A Malaysian gambling firm has mustered sufficient shares in Stanley Leisure, a major British casino company, to legitimise a takeover bid worth approximately £639 million.
Genting International succeeded in acquiring the 30 per cent stake in Stanley Leisure it needed to allow a full takeover bid after it persuaded Lord Steinberg, Stanley Leisure's chairman, to sell his shares in the firm.
With Lord Steinberg's 10.6 per cent of shares, Genting International's existing shares in the firm and the exercising of a call option, the Malaysian firm has mustered 30.5 per cent of the company's shares – exceeding the 30 per cent it needed to require a full takeover bid.
As a result the offer, worth 860 pence per share, was made and has been welcomed by Stanley Leisure's chief executive, Bob Wiper.

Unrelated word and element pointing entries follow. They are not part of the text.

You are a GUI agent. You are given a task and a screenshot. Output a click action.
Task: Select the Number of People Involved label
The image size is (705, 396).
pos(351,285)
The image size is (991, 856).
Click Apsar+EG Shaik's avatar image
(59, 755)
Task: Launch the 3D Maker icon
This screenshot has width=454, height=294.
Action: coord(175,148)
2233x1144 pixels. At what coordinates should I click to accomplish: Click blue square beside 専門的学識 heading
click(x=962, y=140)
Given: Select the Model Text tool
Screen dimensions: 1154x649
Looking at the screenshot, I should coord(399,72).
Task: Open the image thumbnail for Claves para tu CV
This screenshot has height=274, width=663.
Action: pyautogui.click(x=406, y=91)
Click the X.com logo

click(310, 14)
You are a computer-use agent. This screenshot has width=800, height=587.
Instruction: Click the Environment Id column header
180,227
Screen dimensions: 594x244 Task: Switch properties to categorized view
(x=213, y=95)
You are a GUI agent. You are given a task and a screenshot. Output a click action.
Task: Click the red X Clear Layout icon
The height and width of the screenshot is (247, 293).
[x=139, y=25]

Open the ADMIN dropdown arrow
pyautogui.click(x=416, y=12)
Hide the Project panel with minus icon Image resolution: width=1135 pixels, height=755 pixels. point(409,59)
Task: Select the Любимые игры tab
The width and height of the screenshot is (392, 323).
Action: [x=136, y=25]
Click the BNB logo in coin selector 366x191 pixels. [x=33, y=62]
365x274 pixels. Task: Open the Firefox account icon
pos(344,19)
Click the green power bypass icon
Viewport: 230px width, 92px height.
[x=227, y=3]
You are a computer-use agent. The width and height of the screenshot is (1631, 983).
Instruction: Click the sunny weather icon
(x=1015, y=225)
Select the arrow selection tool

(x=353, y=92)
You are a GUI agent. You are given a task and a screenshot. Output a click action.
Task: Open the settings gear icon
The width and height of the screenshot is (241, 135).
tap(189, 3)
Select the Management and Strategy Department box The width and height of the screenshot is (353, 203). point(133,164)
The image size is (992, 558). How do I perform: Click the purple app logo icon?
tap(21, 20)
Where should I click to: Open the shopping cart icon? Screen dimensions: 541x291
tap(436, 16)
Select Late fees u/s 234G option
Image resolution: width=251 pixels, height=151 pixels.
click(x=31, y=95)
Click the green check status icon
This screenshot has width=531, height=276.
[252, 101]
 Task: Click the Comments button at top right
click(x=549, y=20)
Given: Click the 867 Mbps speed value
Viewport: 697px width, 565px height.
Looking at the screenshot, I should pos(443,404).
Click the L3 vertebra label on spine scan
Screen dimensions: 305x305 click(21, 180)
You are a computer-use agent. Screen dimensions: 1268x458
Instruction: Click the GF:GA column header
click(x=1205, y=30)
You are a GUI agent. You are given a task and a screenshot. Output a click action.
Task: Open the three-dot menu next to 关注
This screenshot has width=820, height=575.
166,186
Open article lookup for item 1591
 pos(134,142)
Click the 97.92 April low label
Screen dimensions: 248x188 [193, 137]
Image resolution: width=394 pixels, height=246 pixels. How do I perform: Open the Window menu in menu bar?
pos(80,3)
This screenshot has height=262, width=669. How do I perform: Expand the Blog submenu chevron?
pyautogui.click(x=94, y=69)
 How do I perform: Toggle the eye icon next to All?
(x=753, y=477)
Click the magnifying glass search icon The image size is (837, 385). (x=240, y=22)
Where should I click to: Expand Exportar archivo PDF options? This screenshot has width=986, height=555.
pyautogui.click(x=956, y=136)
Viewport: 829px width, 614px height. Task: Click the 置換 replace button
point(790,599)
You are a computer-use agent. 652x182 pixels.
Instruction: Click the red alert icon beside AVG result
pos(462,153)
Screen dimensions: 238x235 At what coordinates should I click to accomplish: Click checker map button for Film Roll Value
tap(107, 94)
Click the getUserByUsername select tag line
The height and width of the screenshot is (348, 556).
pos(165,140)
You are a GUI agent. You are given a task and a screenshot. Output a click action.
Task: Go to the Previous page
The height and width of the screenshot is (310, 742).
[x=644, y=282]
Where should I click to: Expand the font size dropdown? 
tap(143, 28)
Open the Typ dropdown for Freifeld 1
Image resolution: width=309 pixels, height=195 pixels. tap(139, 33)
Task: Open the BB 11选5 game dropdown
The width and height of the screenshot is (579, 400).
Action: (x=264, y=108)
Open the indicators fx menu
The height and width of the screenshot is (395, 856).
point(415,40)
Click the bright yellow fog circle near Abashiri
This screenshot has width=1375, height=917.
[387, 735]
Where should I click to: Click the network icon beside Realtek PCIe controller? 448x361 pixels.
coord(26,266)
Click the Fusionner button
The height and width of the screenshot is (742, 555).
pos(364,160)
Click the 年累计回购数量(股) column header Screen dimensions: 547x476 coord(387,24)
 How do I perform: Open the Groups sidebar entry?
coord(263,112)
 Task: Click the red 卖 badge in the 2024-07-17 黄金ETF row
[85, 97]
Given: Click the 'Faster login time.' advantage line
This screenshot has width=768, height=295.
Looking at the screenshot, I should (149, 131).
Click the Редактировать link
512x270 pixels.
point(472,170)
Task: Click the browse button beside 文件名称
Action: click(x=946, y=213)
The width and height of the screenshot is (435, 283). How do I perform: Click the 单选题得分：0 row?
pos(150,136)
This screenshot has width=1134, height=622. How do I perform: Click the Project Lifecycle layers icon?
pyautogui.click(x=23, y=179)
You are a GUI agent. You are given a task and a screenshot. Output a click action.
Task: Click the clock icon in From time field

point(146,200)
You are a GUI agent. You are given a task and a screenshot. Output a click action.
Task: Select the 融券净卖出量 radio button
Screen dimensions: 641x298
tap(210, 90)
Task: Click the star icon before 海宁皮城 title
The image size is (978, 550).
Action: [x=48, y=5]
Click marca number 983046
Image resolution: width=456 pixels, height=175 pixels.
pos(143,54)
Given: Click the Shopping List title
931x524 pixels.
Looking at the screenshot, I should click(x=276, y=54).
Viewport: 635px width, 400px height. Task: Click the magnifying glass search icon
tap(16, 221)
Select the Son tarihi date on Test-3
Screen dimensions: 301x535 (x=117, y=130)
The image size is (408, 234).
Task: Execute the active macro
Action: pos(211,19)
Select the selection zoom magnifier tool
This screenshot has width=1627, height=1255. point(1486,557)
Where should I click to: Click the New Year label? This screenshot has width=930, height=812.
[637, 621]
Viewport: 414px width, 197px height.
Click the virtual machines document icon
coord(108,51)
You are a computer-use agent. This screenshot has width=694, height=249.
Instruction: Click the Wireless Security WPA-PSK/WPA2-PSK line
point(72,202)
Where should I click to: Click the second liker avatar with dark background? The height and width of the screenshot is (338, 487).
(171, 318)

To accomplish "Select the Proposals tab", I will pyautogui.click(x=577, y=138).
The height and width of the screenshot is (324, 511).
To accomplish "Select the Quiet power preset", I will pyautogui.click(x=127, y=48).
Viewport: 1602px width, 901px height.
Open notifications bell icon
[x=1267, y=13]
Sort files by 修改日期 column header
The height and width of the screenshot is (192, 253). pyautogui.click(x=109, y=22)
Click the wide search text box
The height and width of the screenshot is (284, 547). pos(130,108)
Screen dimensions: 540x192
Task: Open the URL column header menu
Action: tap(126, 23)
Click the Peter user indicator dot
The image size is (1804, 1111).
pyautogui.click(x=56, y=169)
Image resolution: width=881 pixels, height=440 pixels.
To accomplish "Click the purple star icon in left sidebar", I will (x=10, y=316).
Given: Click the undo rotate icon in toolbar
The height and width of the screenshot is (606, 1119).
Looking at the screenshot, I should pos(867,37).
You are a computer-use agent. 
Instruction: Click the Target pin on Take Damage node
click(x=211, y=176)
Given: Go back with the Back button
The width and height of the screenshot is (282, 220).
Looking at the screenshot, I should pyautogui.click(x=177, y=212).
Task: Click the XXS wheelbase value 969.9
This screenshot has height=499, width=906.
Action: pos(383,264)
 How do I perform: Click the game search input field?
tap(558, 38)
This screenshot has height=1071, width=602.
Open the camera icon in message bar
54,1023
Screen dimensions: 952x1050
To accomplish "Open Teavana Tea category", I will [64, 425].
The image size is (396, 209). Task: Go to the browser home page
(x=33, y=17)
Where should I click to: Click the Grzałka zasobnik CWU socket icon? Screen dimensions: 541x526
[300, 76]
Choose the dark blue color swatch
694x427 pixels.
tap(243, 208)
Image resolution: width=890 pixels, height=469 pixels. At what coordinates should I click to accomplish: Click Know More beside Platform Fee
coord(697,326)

"We are pleased to announce this recommended offer from Genting International. We believe that it represents fair value and provides appropriate certainty for our shareholder," Mr Wiper said.
"We believe that, under Genting International's stewardship, exciting opportunities for the company and its employees will continue in the future."
The firm had been a joint venture partner and "supportive shareholder" in Stanley Leisure since November 2004, Mr Wiper added.
Stanley Leisure owns 45 casinos, including four in the UK. Ongoing plans for the development of "supercasinos" in different regions of Britain had encouraged massive interest in the untapped British market but political opposition has reduced the number from 20 to just one.
Despite this, Tan Sri Lim Kok Thay, chairman of Genting International, looked forward to expanding in Europe in the long-term.
"We are delighted that the board of Stanley is recommending this offer and look forward to Stanley joining Genting International to create an even stronger base for its future in the UK and the rest of Europe," he said.